Esa tarde esperé. A las 11:10 el reloj tosió; a las 11:12, el pasillo aprendió frío; a las 11:14, el timbre hizo un intento que murió en la garganta. Abrí igual. Del otro lado no había abrigo ni cuaderno. Había nadie con olor a patio barrido y a tormenta obediente. Cerré sin encajar y me quedé en el descanso, junto al vidrio, con la foto en la mano.
Entonces la ventana me devolvió la palabra: en el reflejo, la mujer del cuaderno volvió a escribir mi nombre, esta vez completo. Después agregó, con letra firme y sin levantar el índice: “Devuelve la última vocal cuando sepas pronunciarla.” Entendí que la ventana no solo recordaba caras: ensayaba mi voz.
Desde esa noche, al pasar por el descanso, pronuncio mi nombre en voz baja, redondo, con la vocal final sostenida un segundo más de lo normal.
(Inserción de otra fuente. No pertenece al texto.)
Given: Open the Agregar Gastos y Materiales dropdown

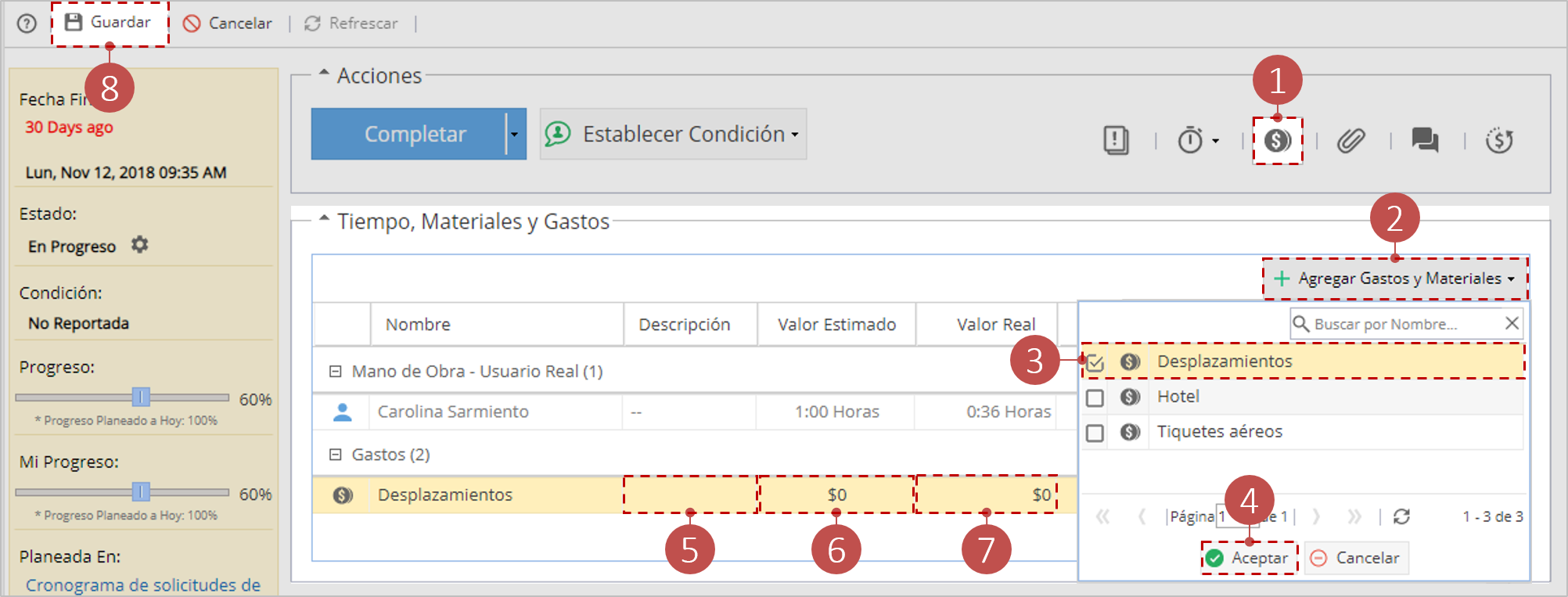Looking at the screenshot, I should click(x=1394, y=279).
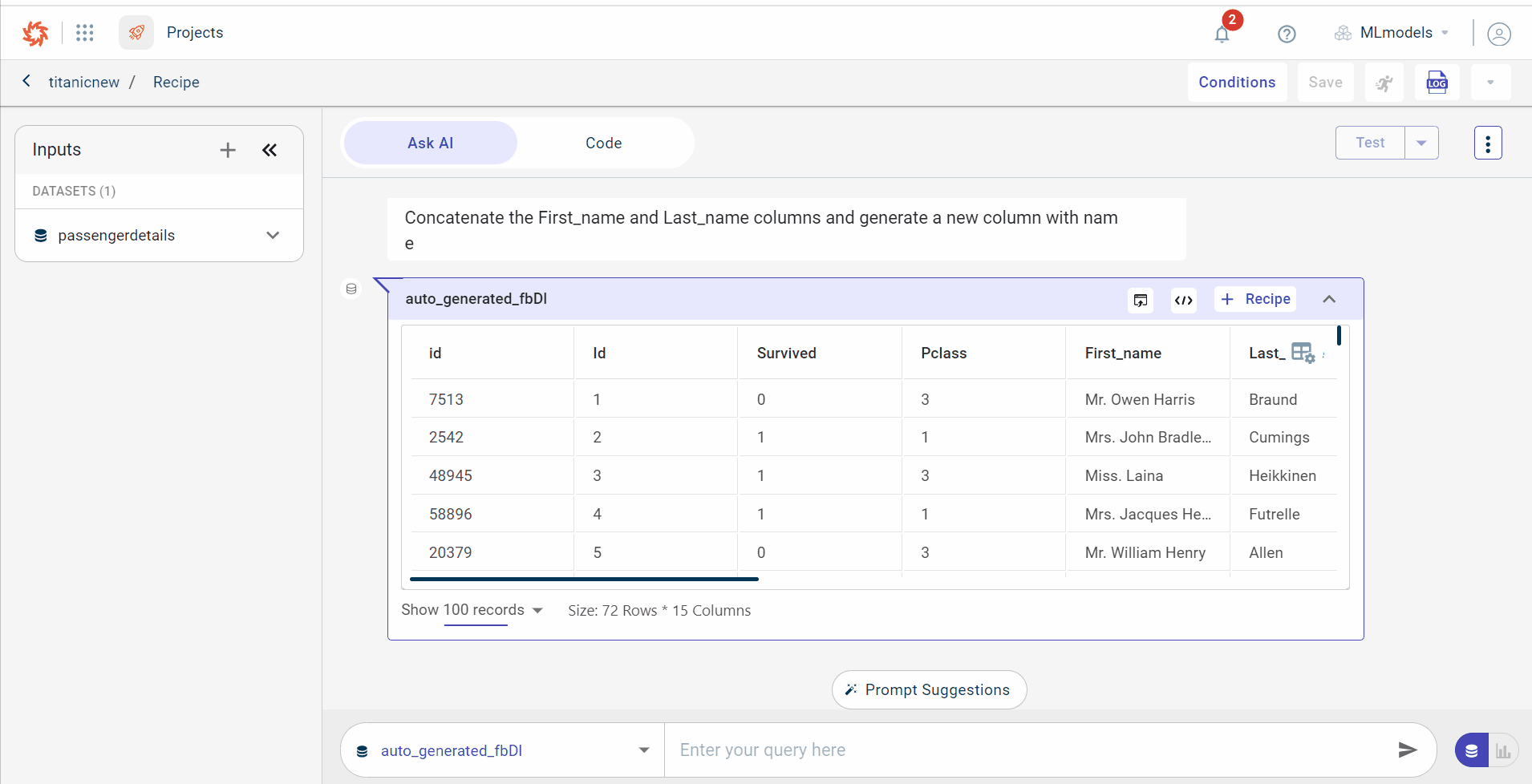Add a new input with plus icon
Image resolution: width=1532 pixels, height=784 pixels.
click(x=228, y=150)
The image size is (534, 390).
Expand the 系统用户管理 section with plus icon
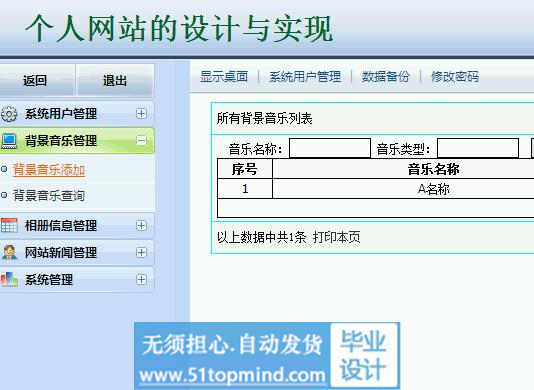click(x=141, y=113)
El vidrio responde con una nubecita tibia. De vez en cuando aparecen en el reflejo sillas que no existen y tazas a medio beber, y una sombra de conversación se asienta como si hubiéramos hablado. La ventana guarda esas sobras de visita en su panza fría hasta que la casa está lista.
Hace una semana, a las 11:14, vi por fin al amigo de abrigo oscuro del lado correcto de la madera. Traía barro en los zapatos y una llave azul. Dijo “por fin”, como si también hubiera estado practicándome. Al abrazarnos, el vidrio no mostró nuestro reflejo. Mostró la mujer del cuaderno, sentada en una silla que aún no compramos, esperando su turno anterior o su turno próximo.
No lo comentamos. Aprendimos el reglamento: la ventana recuerda primero, la casa recibe después. Y entre una cosa y otra, el nombre que la casa guarda de mí deja de estar incompleto: la última vocal vuelve, se asienta, suena. A veces, al apagar la luz, la ventana corrige la hora del reloj en silencio, dos minutos hacia atrás, como si nos regalara margen para llegar a tiempo a una visita que todavía no sabe si aceptaremos.
No cubro el vidrio con cortina. Él me cubre a mí. Y cuando anoto en el margen del diario “Hoy me acordé de pronunciarme completo”, siento al otro lado del marco un índice en tinta que subraya, paciente, para que no me olvide otra vez.